META KILLS ITS OPEN AI STREET CRED—LLAMA ERA FLAMED OUT

Remember when Zuck was out here pretending he was the Robin Hood of artificial intelligence? Free the models! Open source for the people! Llama this, Llama that—Meta was gonna democratize AI while OpenAI and Google hoarded their tech like dragons sitting on silicon gold.

Well, that era is officially dead.

According to a brutal Startup Fortune report making the rounds this week, Meta executives are now admitting internally that their grand open AI strategy— the one that was supposed to make them the leaders of the generative AI revolution—simply doesn't work anymore. The Llama dream has hit a wall, and it's a thick one.

Let's be real about what happened here. Meta dropped Llama 2 in July 2023 like it was a mixtape. Then Llama 3 in April 2024, with the massive 405B parameter version landing in July—the biggest open weights model anyone had ever seen. The tech Twitter crowd lost their minds. "Zuck won," they typed. "Open source is the future." LeCun was doing victory laps on Threads like he'd personally defeated Sam Altman in hand-to-hand combat.

But here's what the hype brigade missed: giving away your best model for free only works if it actually stays your best model.

Fast forward to late 2024 and suddenly OpenAI's o1 is reasoning through PhD-level problems, Claude 3.5 Sonnet is coding circles around everything, and Google's Gemini 1.5 Pro is stuffing million-token contexts like it's nothing. Meanwhile, Llama models are getting fine-tuned into an infinite zoo of degenerate meme chatbots and "uncensored" roleplay assistants. The open source community took Meta's crown jewel and turned it into a menagerie of digital companions with personality disorders.

That's not a strategy. That's a charity operation with worse branding.

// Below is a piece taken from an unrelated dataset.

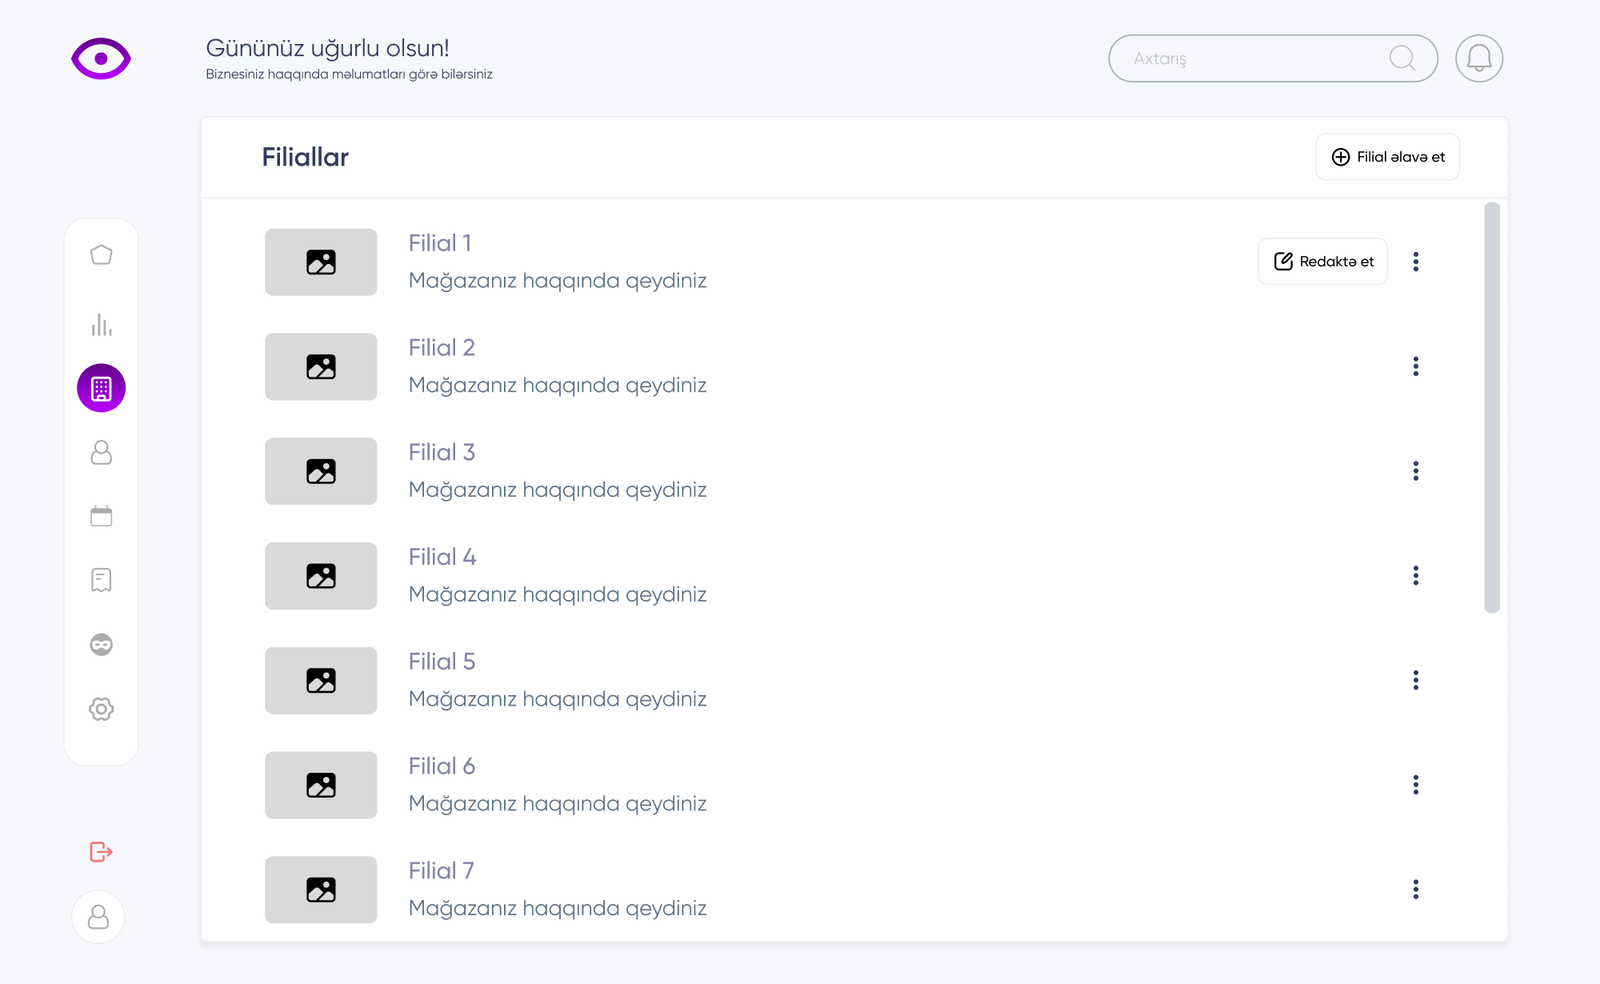Screen dimensions: 1600x984
Task: Click Redaktə et for Filial 1
Action: tap(1322, 262)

The financials tell the real story. Meta's Reality Labs division—their AI and metaverse money pit—burned through roughly $18 billion in 2024 alone. Total losses since 2020? Pushing $80 billion with a B. Zuck keeps telling investors the payoff is coming, but Wall Street's patience is thinner than a vape shop business plan. When you're hemorrhaging cash to give away your core technology while competitors charge $200/month for premium AI access, something's gotta give.

And the competitors aren't just winning on benchmarks anymore. They're winning on vibes, on developer loyalty, on that sweet enterprise contract money. OpenAI has 300 million weekly active users across ChatGPT. Anthropic locked in billions from Amazon. Google has distribution baked into everything from Android phones to Workspace to literal search results. What does Meta have? A chatbot stuffed into Instagram DMs that most users interact with exactly once before ghosting it forever.

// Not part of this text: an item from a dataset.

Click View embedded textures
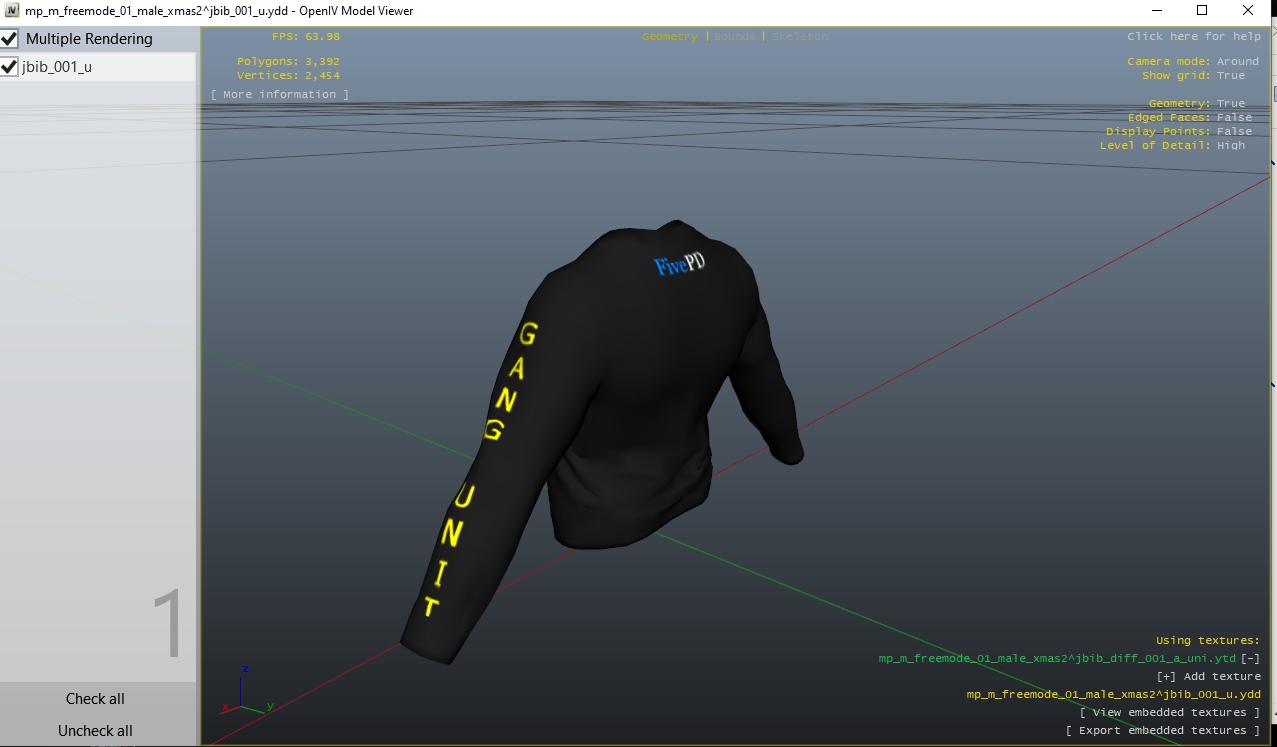This screenshot has width=1277, height=747. [1169, 712]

The brutal irony is that Meta probably has more raw AI talent than anyone else in the game. Yann LeCun literally invented half the foundational architecture of modern deep learning. Their FAIR research lab drops papers that get cited thousands of times. They've got compute resources that would make most startups weep. But talent and compute don't mean anything if your go-to-market strategy is "give it away and hope something good happens."

Now internally, according to the Fortune reporting, there's panic. The open approach was supposed to create an ecosystem where Meta controlled the foundational layer while everyone else built on top—Android for AI, basically. Instead, they created a world where their models became raw material for everyone else's products while Meta itself struggled to ship anything with cultural relevance.

Here's my take: Meta got played by its own PR. They believed the open source hype from their loudest fans instead of looking at the balance sheet. Every leaked Llama variant, every GPT-4 clone trained on distilled Llama outputs, every startup that built a valuation on free Meta weights—that was value extraction, not ecosystem building. OpenAI charges for intelligence. Anthropic charges for intelligence. Google bakes intelligence into products people actually pay for. Meta gives intelligence away and then wonders why their AI revenue is functionally zero.

The pivot, when it comes, will be ugly. You can't put the open weights genie back in the bottle, but you can stop feeding it your best research. Expect Meta's next model launch—whenever Llama 4 drops in 2025—to come with some serious strings attached. Maybe gated access for commercial use. Maybe a "premium" tier with the actually competitive weights. Maybe they finally accept that being the libre warrior of AI was always a losing position when the entire industry's business model is scarcity.

Zuck built his empire on capturing attention and selling it to advertisers. Now he's watching OpenAI capture attention and sell it back to users directly, at premium subscription prices, with margins that would make a Facebook ad exec weep. The lesson? In AI, like in sneakers, like in hype drops, like in every grift economy from crypto to Pop Mart—exclusivity is the only thing that holds value. Free is for losers.

Meta's open AI era isn't ending because it failed technically. Llama models genuinely pushed the field forward. It's ending because Meta finally realized they were running a charity for competitors who were busy eating their lunch. Welcome to capitalism, gentlemen. The open source hoodie comes off now.